A ministra explicou, citando a doutrina, que os serviços uti singuli são prestados de forma divisível e singular, remunerados diretamente por quem deles se utiliza, em geral por meio de tarifa. Por sua vez, os serviços uti universi são prestados de forma indivisível e universal, custeados por meio de impostos.
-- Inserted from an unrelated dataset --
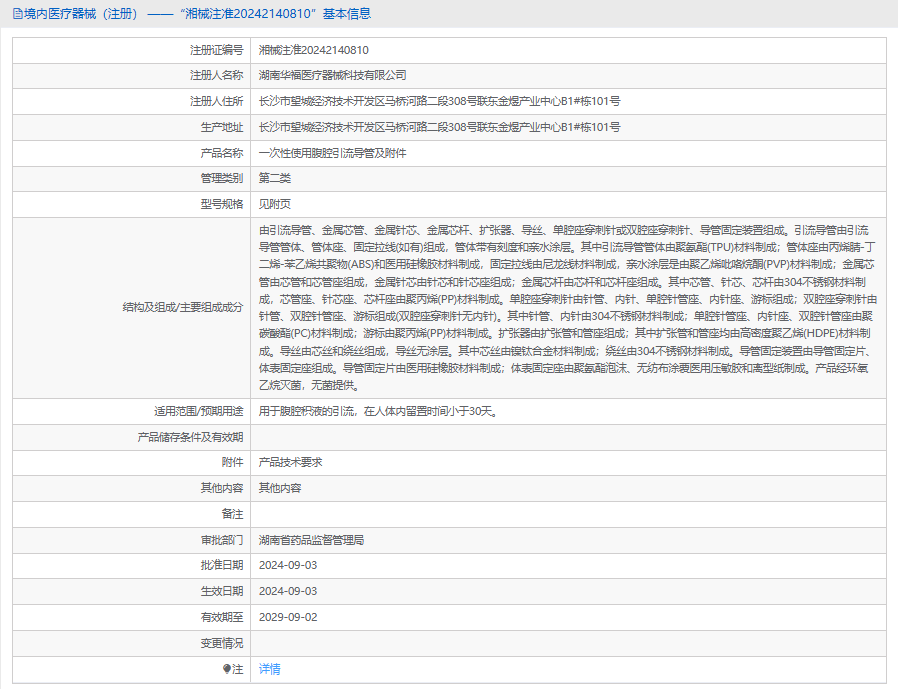This screenshot has height=689, width=898.
Task: Click the 产品技术要求 attachment entry
Action: coord(291,462)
“Diante desse contexto, caracterizando-se a participação complementar da iniciativa privada, seja das pessoas jurídicas, seja dos respectivos profissionais, na execução de atividades de saúde como serviço público indivisível e universal (uti universi), há de ser, por conseguinte, afastada a incidência das regras do CDC”, disse a ministra.
Natureza especial
Portanto, a ministra-relatora concluiu: afastada a incidência do CDC em relação à prescrição, aplica-se o prazo de cinco anos previsto na Lei 9.494/1997. Orientação já definida pelas turmas da Segunda Seção do STJ como a mais adequada para solucionar litígios relacionados ao serviço público, sob qualquer enfoque.
Destacou que o prazo possui natureza especial e não foi revogado, expressa ou tacitamente, pelo artigo 206, parágrafo 3º, V, (CC), que possui natureza geral. Posto que, possui destinação específica aos danos causados por agentes de pessoas jurídicas de direito público ou privado prestadoras de serviços públicos.
Por isso, apesar de afastar a incidência do CDC nos autos, a relatora entendeu que não seria o caso de reconhecimento de prescrição. Isto porque, a ação de compensação por danos morais foi ajuizada antes do prazo quinquenal previsto no artigo 1º-C da Lei 9.494/1997.